Reading passage

* * *

Among the military personnel were escaped prisoners of war, recently enlisted men, army cadets and shot-down airmen, all driven by the same desire to rejoin the Allied forces and continue the fight. Among the escaping civilians were victims of discrimination of all kinds, foreigners, Jews, resistants and anyone who had been denounced for one reason or another.

ExodusTheir common denominator was the vital need to get away from the unbearable oppression in France and reach Spain by crossing the Pyrenees. At the beginning of this exodus, all those who were captured by Spanish frontier guards were unfortunately returned to France, interned by the Vichy regime and subsequently handed over to the German authorities. Later, although General Franco was an ally of Hitler and imprisoned all new invaders in extremely bad conditions for periods of between two to six months (depending on age, nationality and status), he later freed his captives under various economic conditions arranged in secret with the opposing Allied powers. During the early years of the war the occupying forces had left control of the free zone to the government of Vichy, which meant that for a certain time many routes were made more accessible by the variety of people who were willing to lead evaders across the Pyrenees. These guides included shepherds, professional smugglers, forestry workers, hunters of isards (the Pyrenean chamois) and frontier farming families.

But from the 11th of November 1942, the date on which the Germans occupied the free zone following the Allied invasion of North Africa on the 8th of November, the Nazi noose tightened and surveillance increased dramatically. Frontier guards, mainly Austrians, were posted along the whole length of the mountain chain and enemy patrols intensfied. A forbidden zone twenty kilometres deep was also set up along the Pyrenees into which access was only allowed with a special pass.

From then on it became vital to develop more structured, more efficient and certainly more secret ways of reaching safety in Spain. The result was the founding of many well-organised escape lines run by British, Belgian, Dutch, Polish and French groups whose aim was to pass not only men but also important military information and documents.

Crossing the Pyrénées
To make matters worse, early in February 1943, after the introduction of the STO (Service du Travail Obligatoire, or obligatory forced labour order) under which all young men were to be deported to work in Germany, a flood of draft evaders decided to either join one of the increasing Maquis resistance groups or flee across the mountains to neutral Spain. Faced with such an abrupt exodus of its prospective manpower force, the Nazi crackdown was swift and harsh. Arrests multiplied, escape networks were infiltrated and broken up, passeurs and guides relentlessly hunted down - so much so that of 2,000 known guides more than half were executed immediately or died later in German concentration camps. But in spite of these many setbacks 33,000 men, women and children escaped successfully along the entire length of the Pyrenees and realised their dream of freedom.

* * *

Information provided
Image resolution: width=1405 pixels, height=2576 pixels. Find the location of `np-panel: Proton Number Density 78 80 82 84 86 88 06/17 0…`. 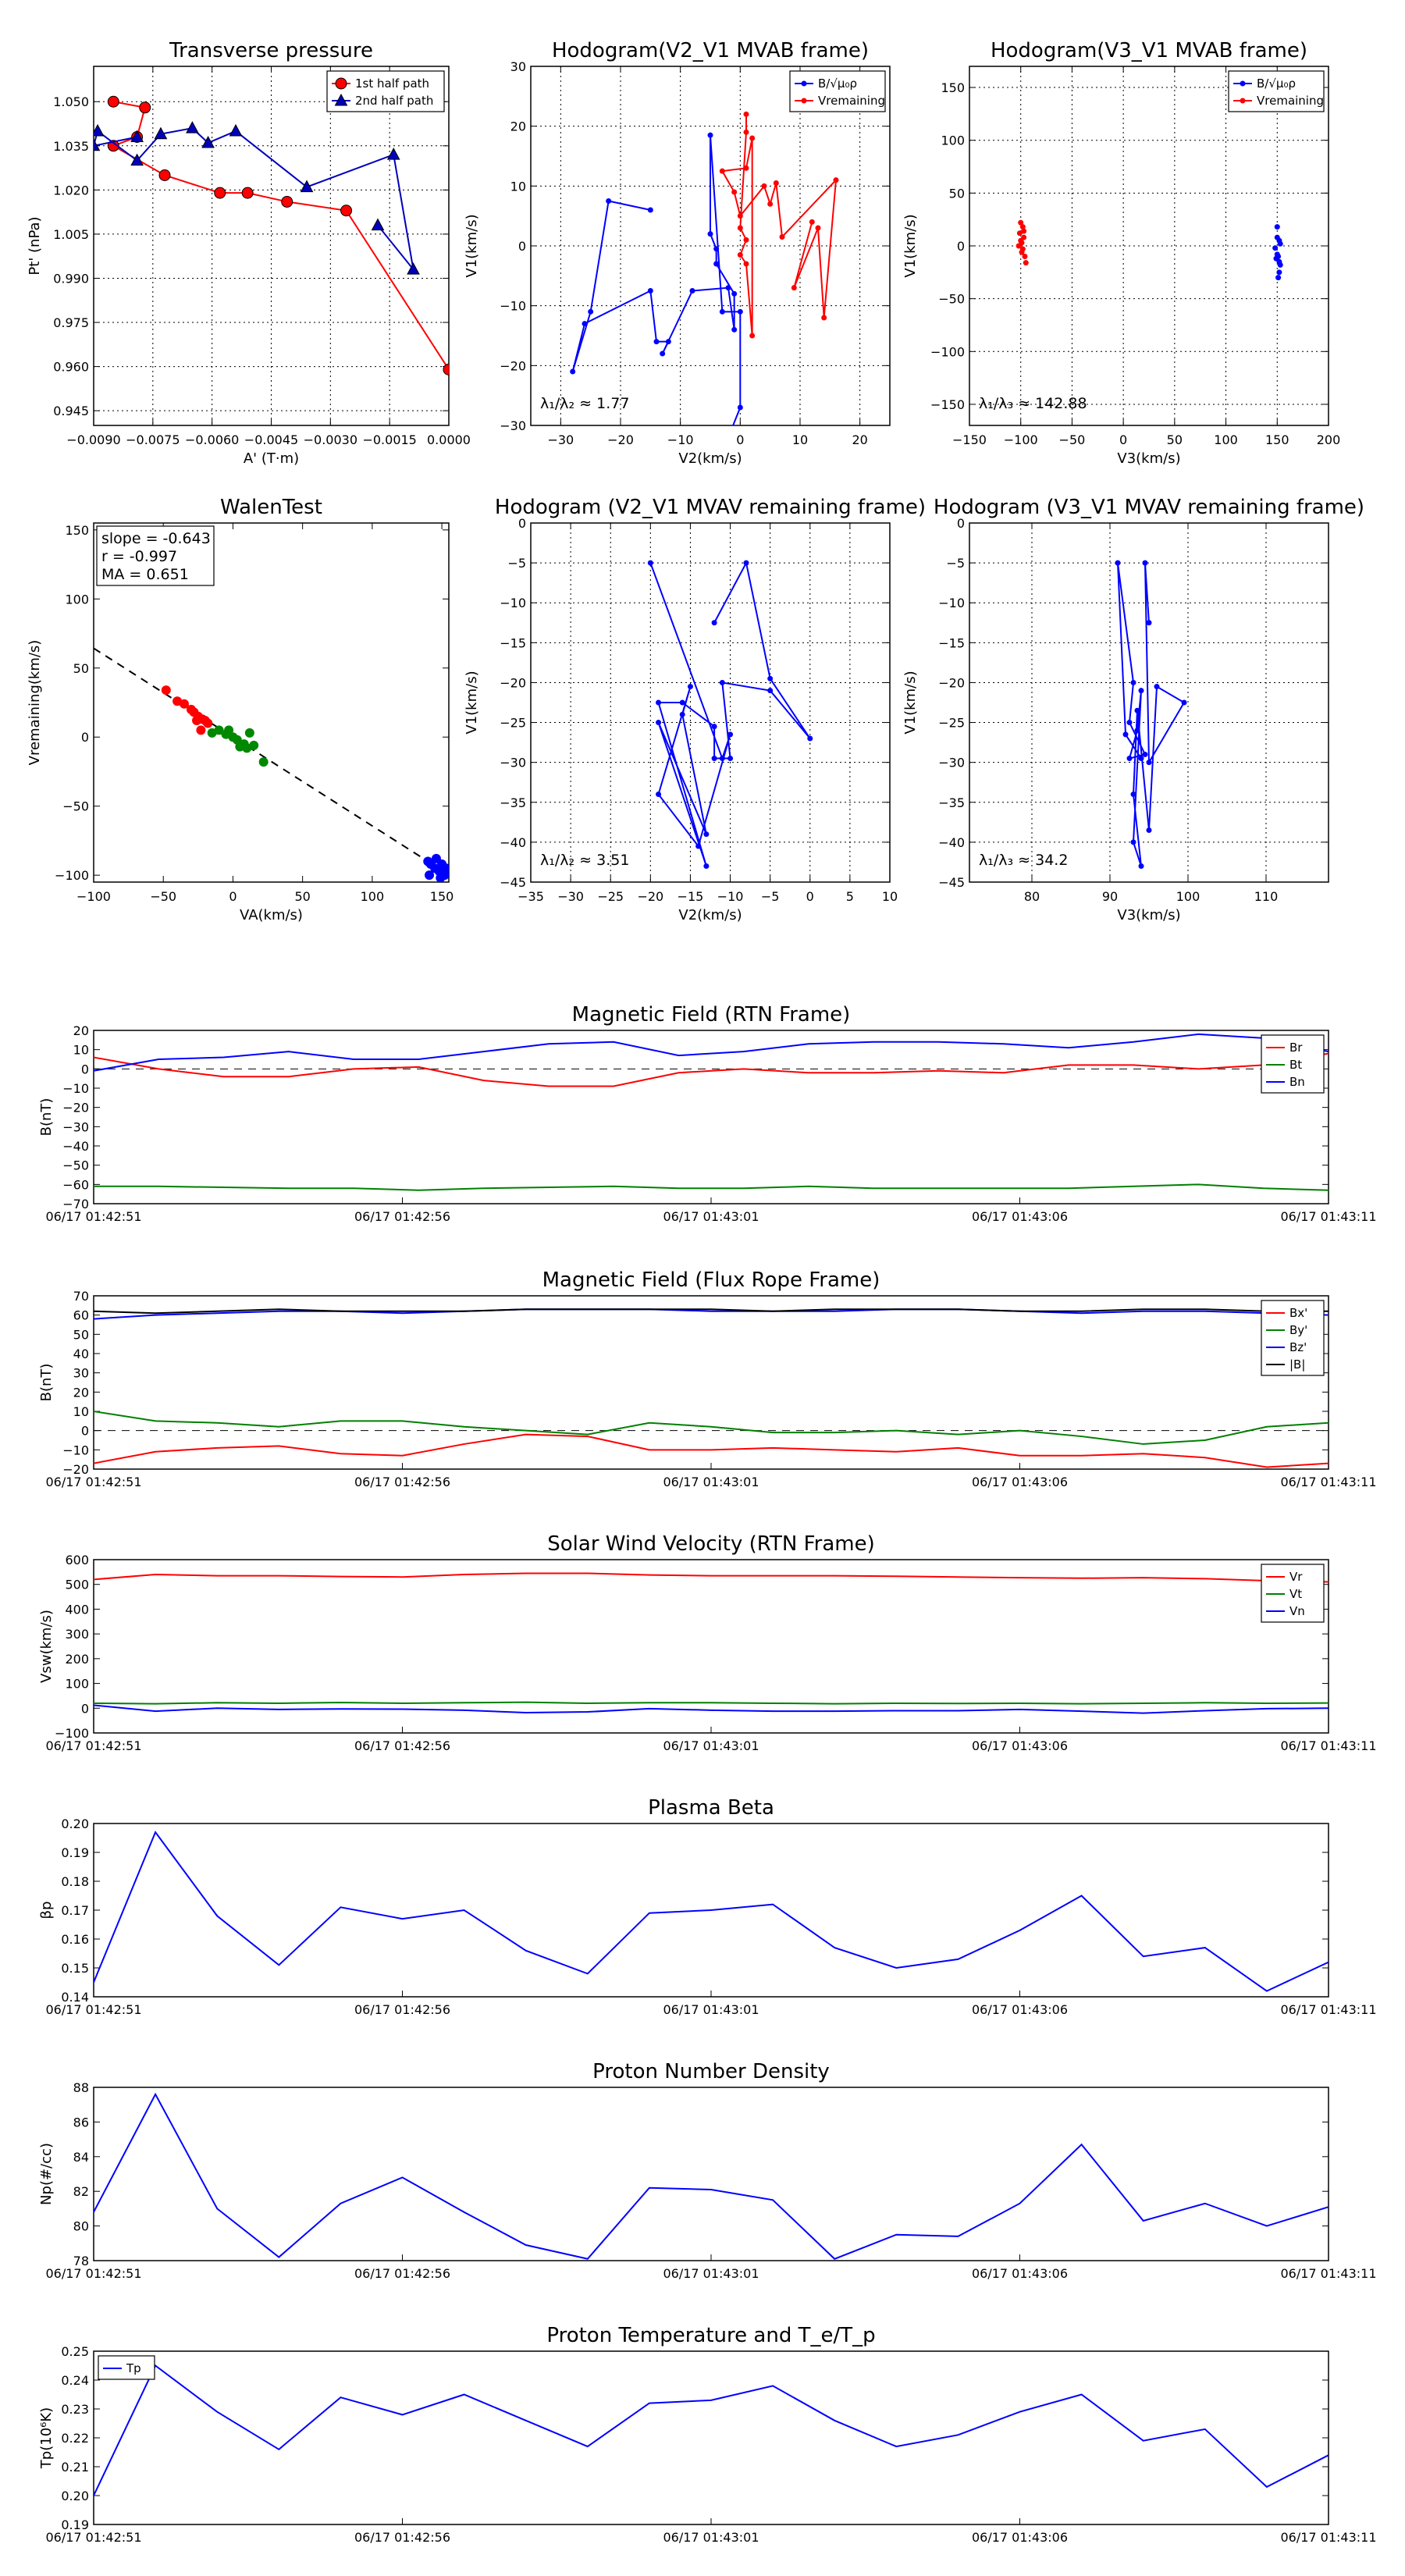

* * *

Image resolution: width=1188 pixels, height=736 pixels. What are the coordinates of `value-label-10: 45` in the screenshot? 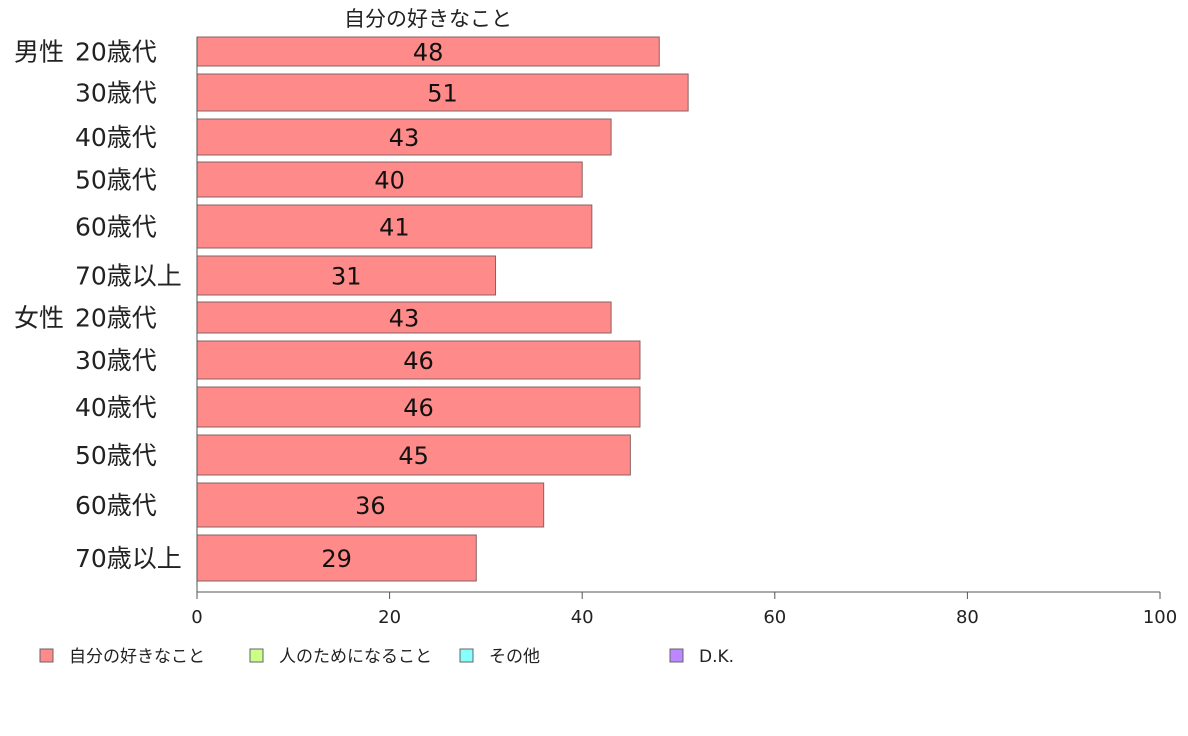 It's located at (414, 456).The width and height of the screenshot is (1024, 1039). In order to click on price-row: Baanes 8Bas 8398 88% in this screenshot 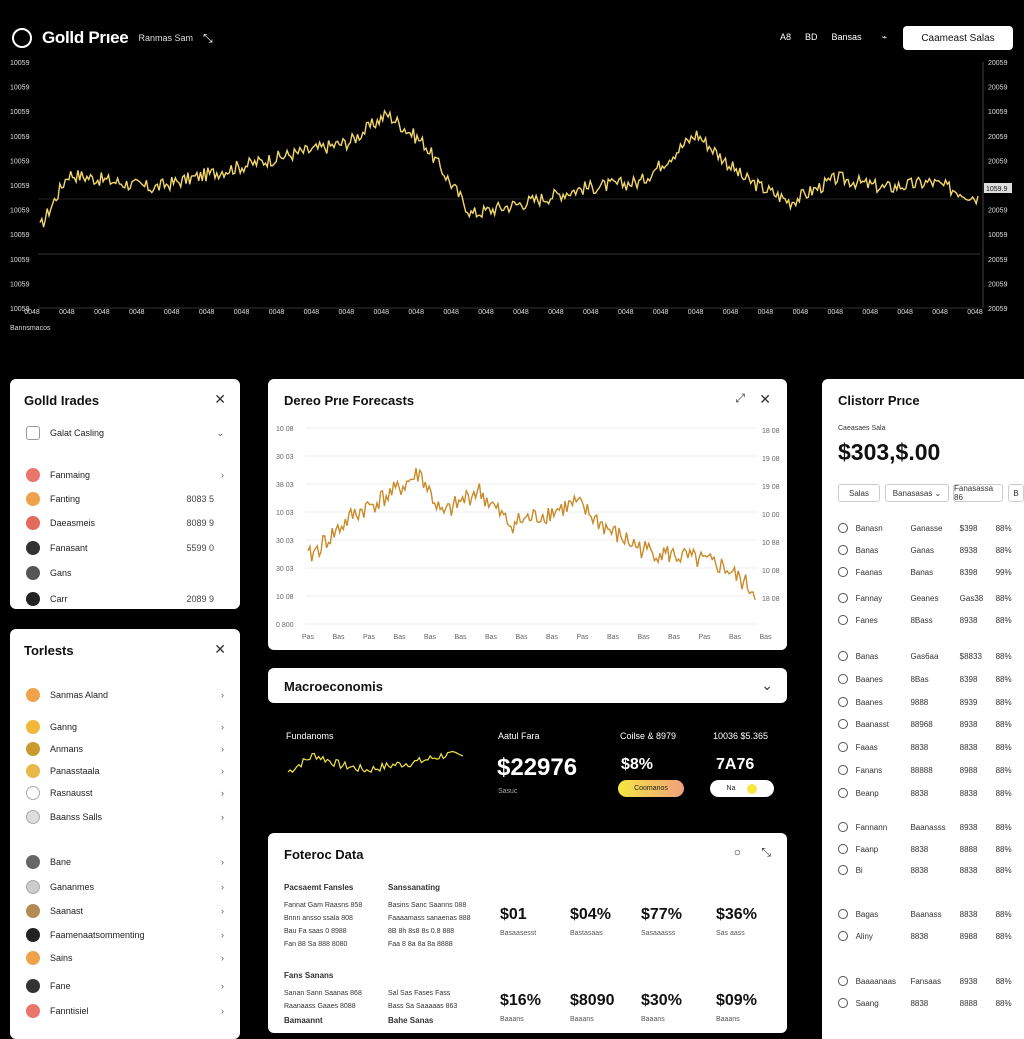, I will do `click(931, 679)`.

* * *

Return the part of the passage on wartime escapes across the Pyrenees that falls between "But from the" and "a special pass.", inclusive.

Output of the task
But from the 11th of November 1942, the date on which the Germans occupied the free zone following the Allied invasion of North Africa on the 8th of November, the Nazi noose tightened and surveillance increased dramatically. Frontier guards, mainly Austrians, were posted along the whole length of the mountain chain and enemy patrols intensfied. A forbidden zone twenty kilometres deep was also set up along the Pyrenees into which access was only allowed with a special pass.